Canada and the U.S. are competing for huge gas projects that would involve investment in much-needed infrastructure to help export the energy resource.
Giant energy companies are proposing a half trillion dollars in projects to export newfound North American natural gas from either Western Canada or the U.S. Gulf Coast, the Wall Street Journal reported Monday.
Producers of natural gas are scrambling to profit from the gas boom in Canada and the U.S. by sending the cheap gas to Asia, where demand and prices are high. While some are looking toward Canada for its industry-friendly attitude and closeness to Asian markets, others are betting on the developed infrastructure in the U.S., which they think will outweigh any political uncertainty over large-scale exports of liquefied natural gas, or LNG.
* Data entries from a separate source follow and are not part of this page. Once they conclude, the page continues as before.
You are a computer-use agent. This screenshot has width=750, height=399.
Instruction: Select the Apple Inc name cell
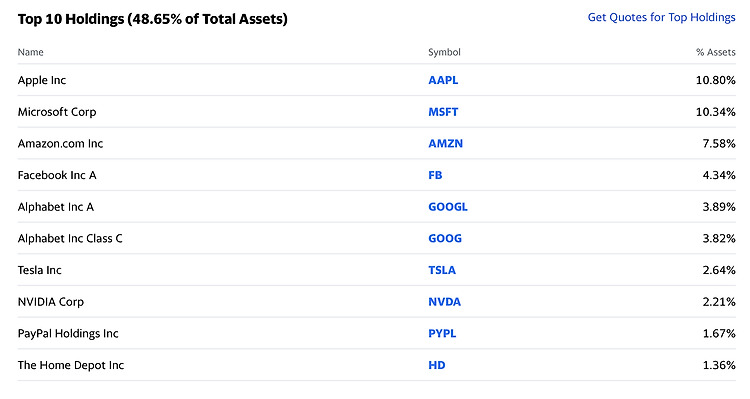42,80
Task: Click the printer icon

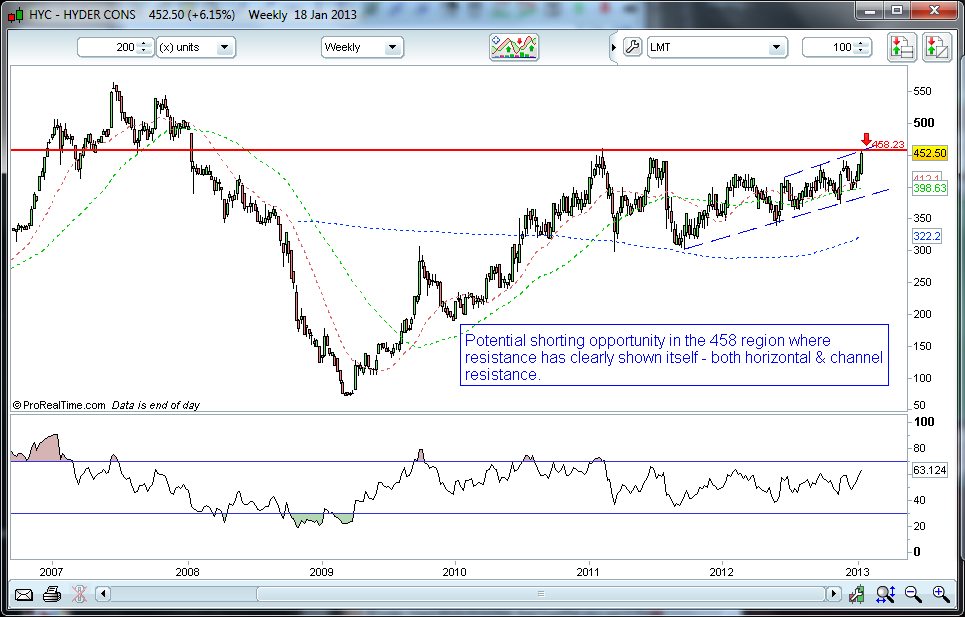Action: (51, 594)
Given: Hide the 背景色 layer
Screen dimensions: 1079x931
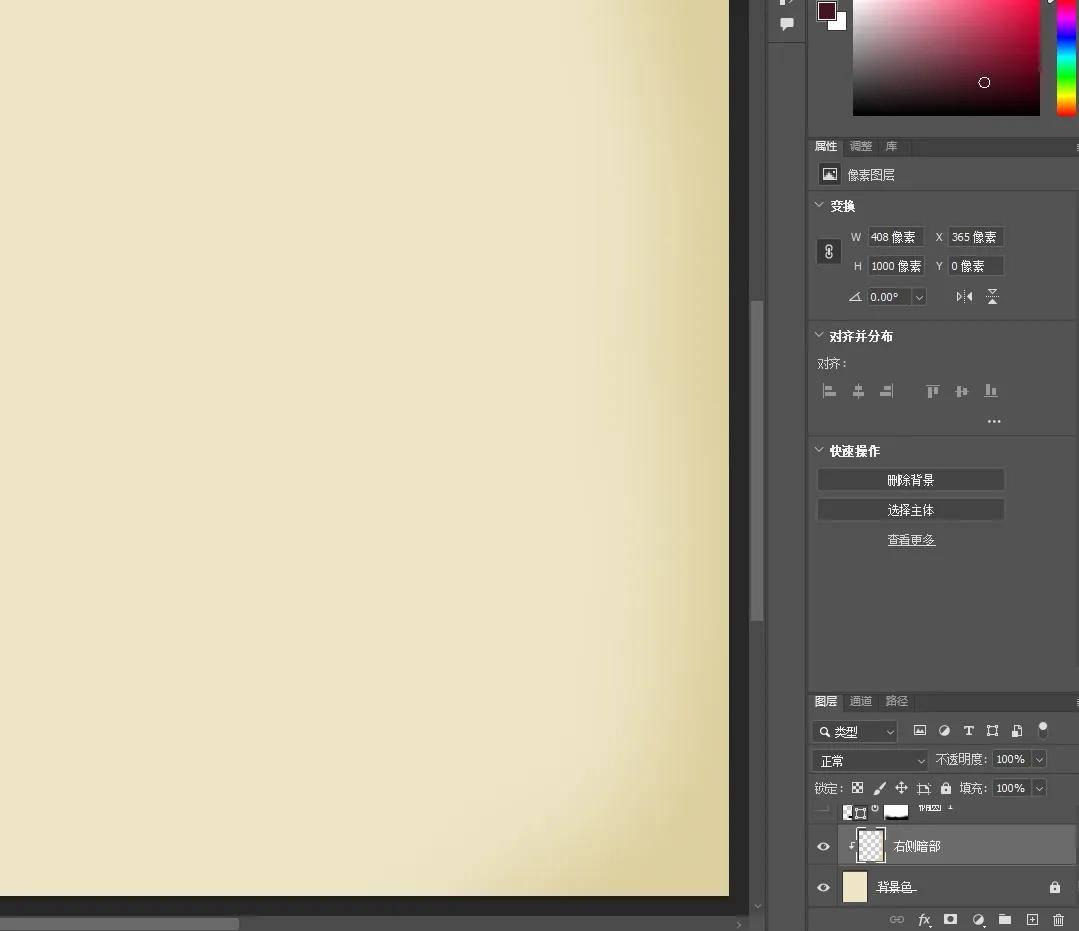Looking at the screenshot, I should point(823,887).
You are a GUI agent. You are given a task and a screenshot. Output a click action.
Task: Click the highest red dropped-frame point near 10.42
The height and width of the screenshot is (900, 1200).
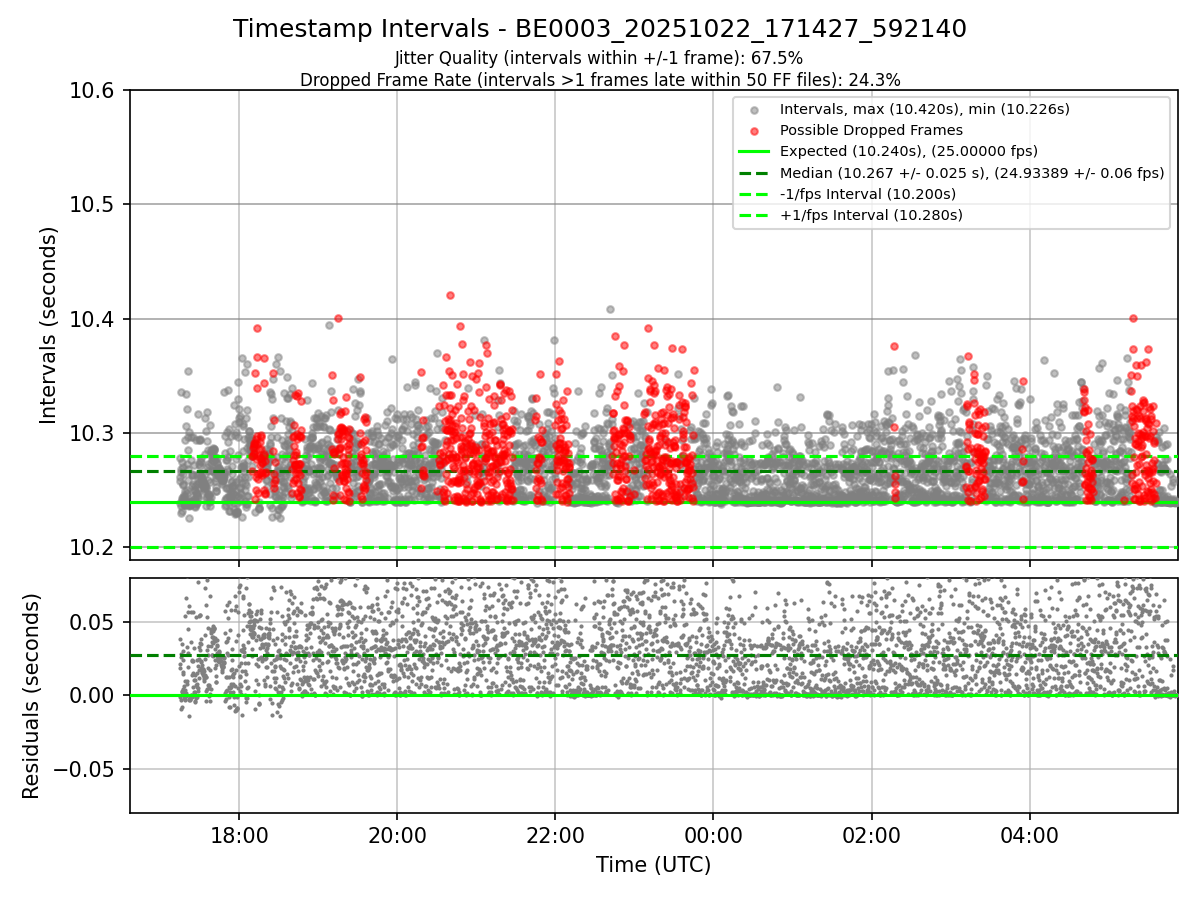(450, 295)
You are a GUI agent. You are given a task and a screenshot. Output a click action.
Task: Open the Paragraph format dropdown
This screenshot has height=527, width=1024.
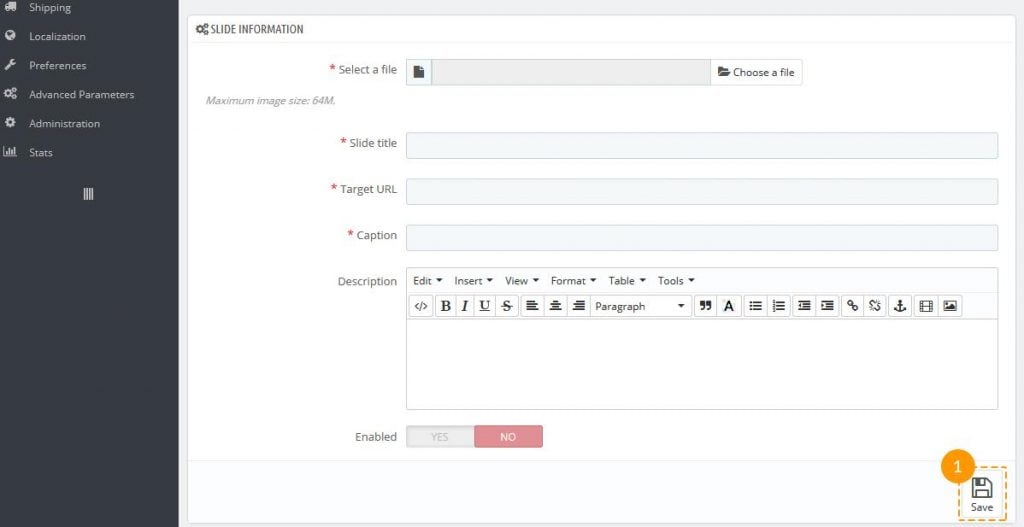pyautogui.click(x=640, y=306)
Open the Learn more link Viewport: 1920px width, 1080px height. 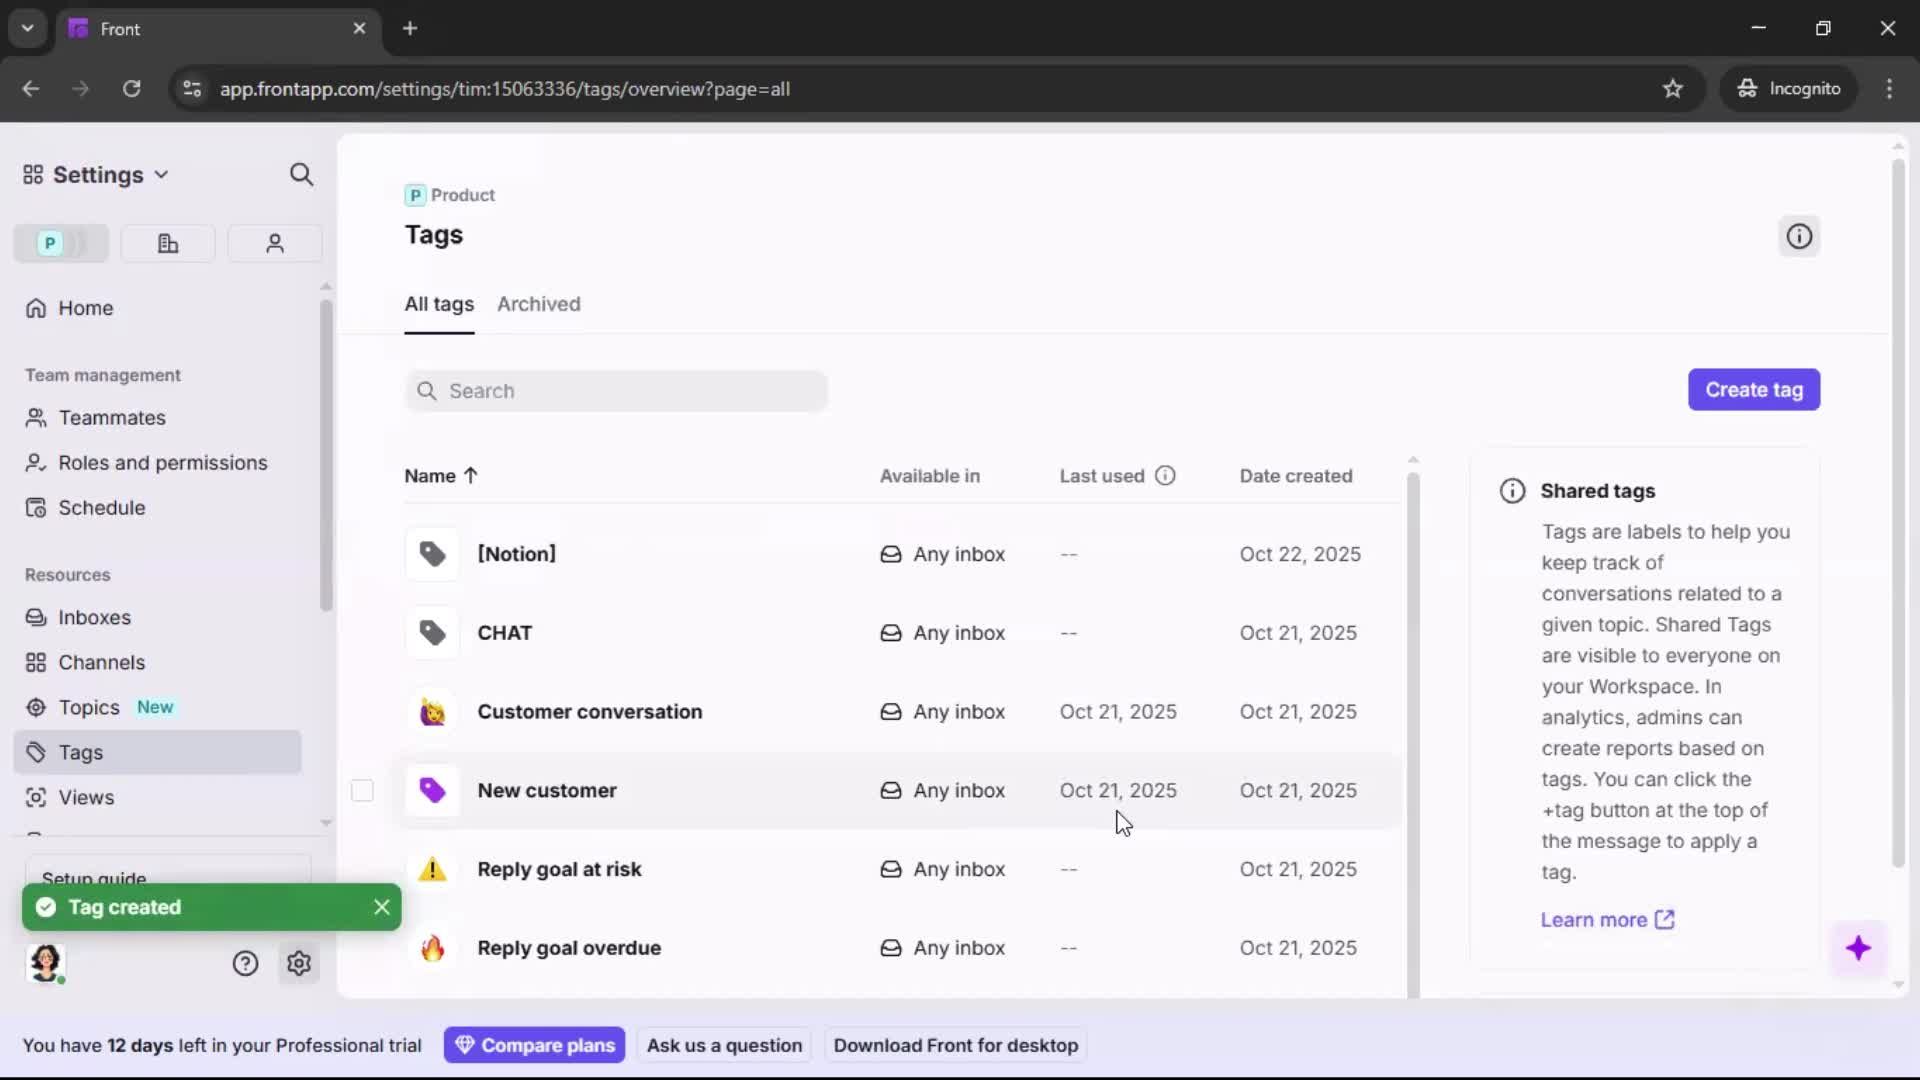1595,920
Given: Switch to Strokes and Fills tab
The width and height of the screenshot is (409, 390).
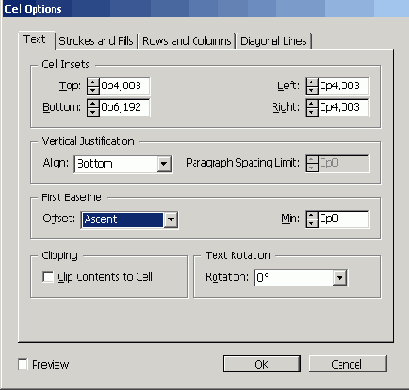Looking at the screenshot, I should [x=96, y=41].
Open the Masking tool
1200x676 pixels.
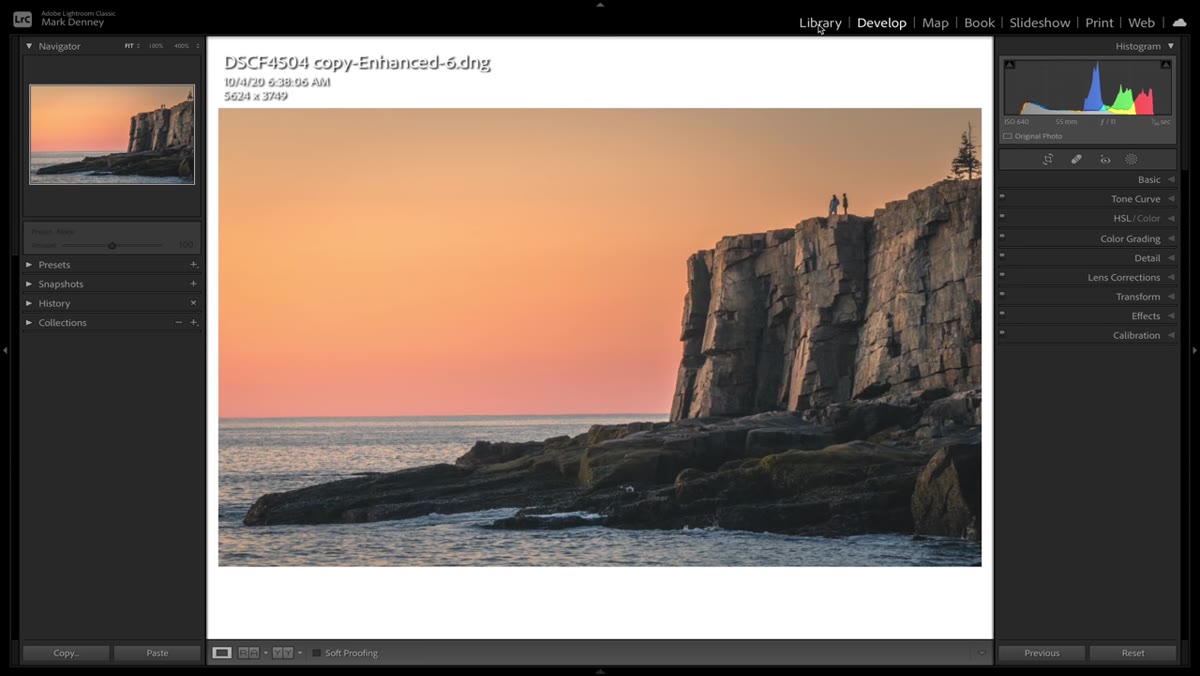1132,159
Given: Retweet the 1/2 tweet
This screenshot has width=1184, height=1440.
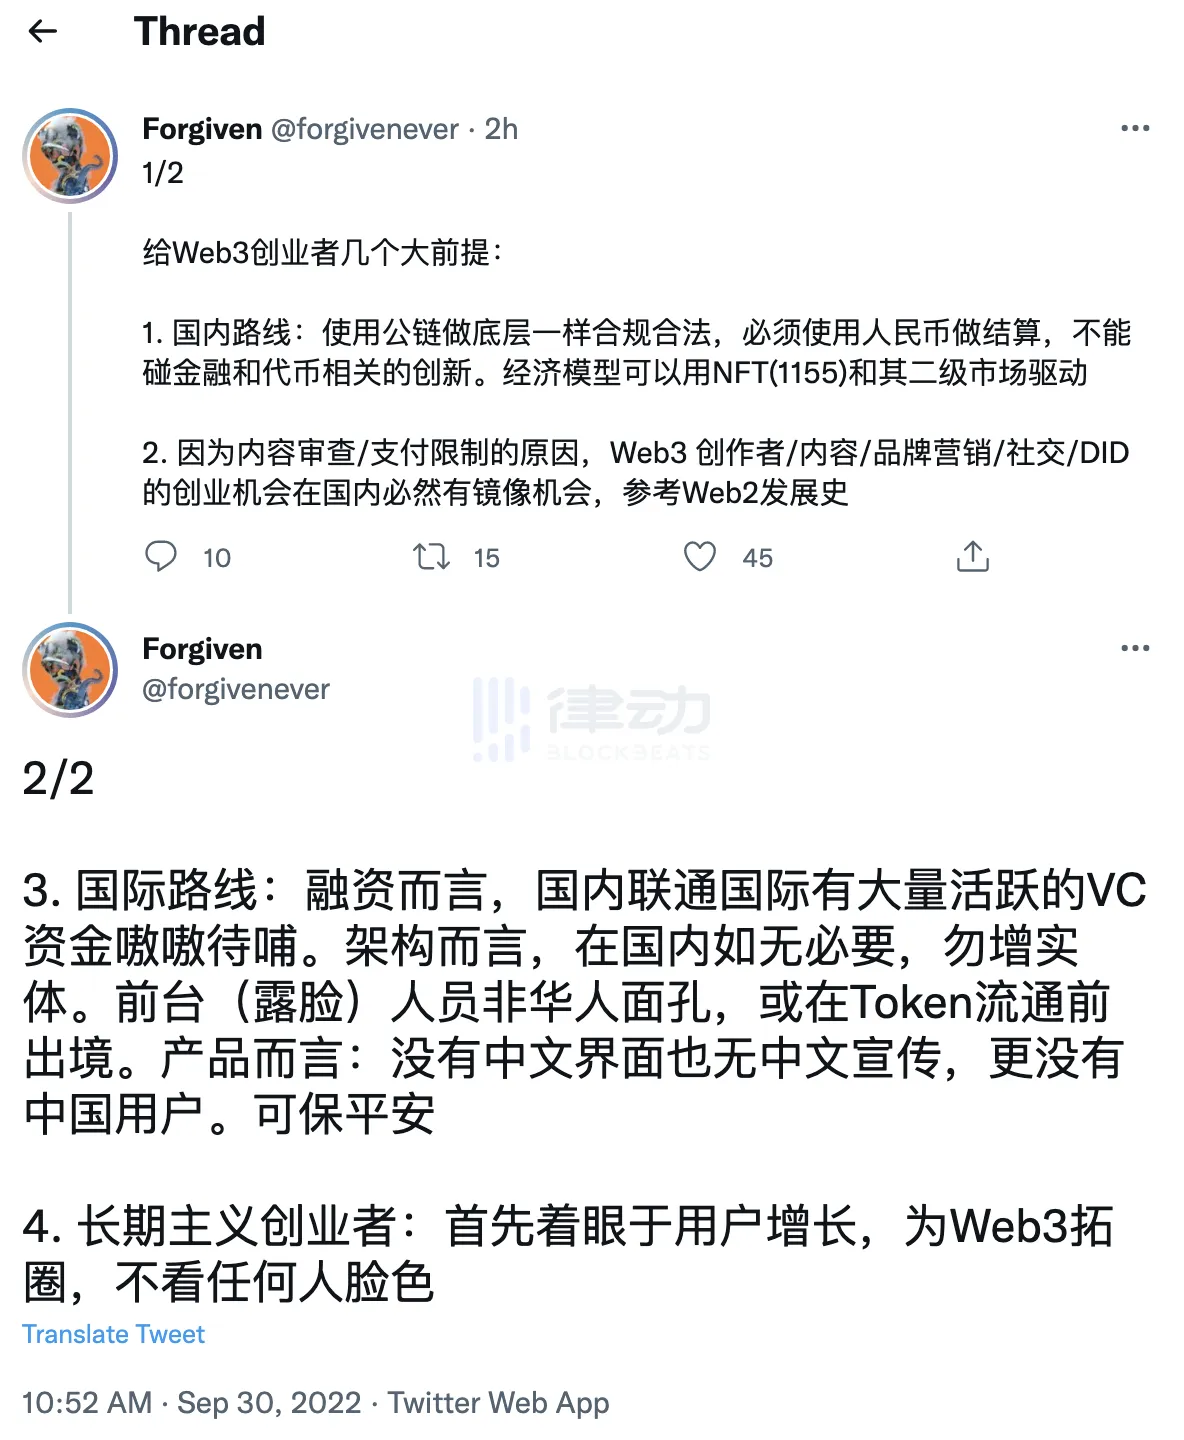Looking at the screenshot, I should tap(432, 556).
For natural gas to be exported, it has to first be converted into a liquid state by going through liquefaction terminals and then loaded onto tankers.
Many U.S. import terminals today are being converted into export facilities. Eurasia Group, a research consulting firm, estimated that energy companies could spend $50 billion converting existing LNG import plants in the U.S. to export facilities while they may spend $60 billion to build new export facilities in Canada.
Currently, there are 20 applications to build and operate LNG export terminals under review by the DOE. There have been delays, however, and that could make it difficult for the U.S. to compete with other countries that are already in the process of building export facilities, the report states.
In the past two years, only two projects have been approved, the most recent being OK'd in May.